На картину я почти не смотрела. В ясном, легком утреннем освещении она все еще казалась тускловатой. Но я знала и то, что это впечатление нормально, что мне теперь нужно научиться понимать ее, жить с ней и что отныне у меня будет столько времени для этого, сколько потребуется. Ничто не к спеху, она останется здесь и будет меня ждать, покорная моим желаниям, мне вольно думать о другом, уйти, если вздумается, даже отдалиться от нее настолько, насколько захочу. Я испытала спокойное чувство собственности, полновластного обладания: когда бы то ни было и где бы я ни находилась, если угодно, я смогу вернуться и обнять ее взглядом, всю, без остатка.
* * *
Большую часть дня я занималась привычными делами, вспоминая о картине лишь от случая к случаю. Казалось, я избавилась от огромной тяжести, давившей на мои плечи, и сама вместе с тем неуловимо изменилась, хотя и вынужденно, под насильственным для меня, для всех нас влиянием «извне». В окружающей реальности произошло нечто такое, перед чем пришлось склониться не только мне, но и другим. На сей раз это уже не было грезой, нет. Картина — вон она, стоит там, доказательство чему столь же материально и очевидно, как вот это кольцо, что теперь так странно глядится на пальце, а некогда служило доказательством моего супружества.
Однако под вечер я снова испытала потребность увидеть картину. Зажгла лампу и тихонько приблизилась. Краски на полотне, подсвеченные сбоку, гармонически перетекали одна в другую: голубой цвет отдавал сиреневым, сиреневый розовым, розовый уступал место светло-каштановому, который в свою очередь розовел, желтел, потом становился оранжевым, а тот коричневел, принимая в себя отсветы темно-зеленого, чтобы зеленый затем, расплываясь, растворился в синеве. Пересекающиеся полосы и те казались текучими, включившись в игру форм, хрупких, как следы самолетов в небе, порой они двоились, перепутываясь, пропадая, а затем мягко проступая в стороне, где их и не ждешь. Что до самого полотна, оно в этом приглушенном свете приобрело персиковую бархатистость; я смотрела на него искоса, и краски, казалось, подрагивали, словно на зябкой коже ребенка.
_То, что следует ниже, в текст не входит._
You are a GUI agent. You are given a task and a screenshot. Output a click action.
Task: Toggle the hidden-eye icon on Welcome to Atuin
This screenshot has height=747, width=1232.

Потушив лампу, я бесшумно удалилась. Бесконечная нежность переполняла меня. Я чувствовала в себе созидательную доброжелательность, которой хотелось поделиться со всеми, кто меня окружает. Вспомнив о ненависти, обуявшей меня утром, я готова была посмеяться над собой. Мне казалось, что все эти треволнения принадлежат прошлому, я чуть не расхохоталась при мысли, что могла усматривать в своих чувствах к этой картине что-то пугающее и опасное. Ее краски так нежны, рисунок так чист, в ней есть что-то ангельское, как в невинной и безобидной красоте младенца. Я и сама себя чувствовала чистой, покинутой и полной дивной, одухотворенной любви. И с нетерпением ждала, когда же вернутся мои домашние. Мне не терпелось выразить им свою привязанность, доказать, что я все та же, нисколько не отдалилась от них, картина лишь ярче проявила во мне самое лучшее.